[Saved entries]
------------------------------------------------
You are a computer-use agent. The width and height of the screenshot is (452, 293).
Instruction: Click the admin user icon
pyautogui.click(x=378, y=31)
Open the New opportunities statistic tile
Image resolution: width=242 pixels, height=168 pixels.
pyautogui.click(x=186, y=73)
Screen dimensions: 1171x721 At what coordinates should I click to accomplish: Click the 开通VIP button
------------------------------------------------
• _What you should do_
Transcribe the records above exactly as they appear.

• _Written answer_
You are a computer-use agent. The width and height of the screenshot is (452, 293).
Instruction: Click the admin user icon
pyautogui.click(x=378, y=31)
Open the New opportunities statistic tile
Image resolution: width=242 pixels, height=168 pixels.
pyautogui.click(x=186, y=73)
Screen dimensions: 1171x721 At what coordinates should I click to accomplish: Click the 开通VIP button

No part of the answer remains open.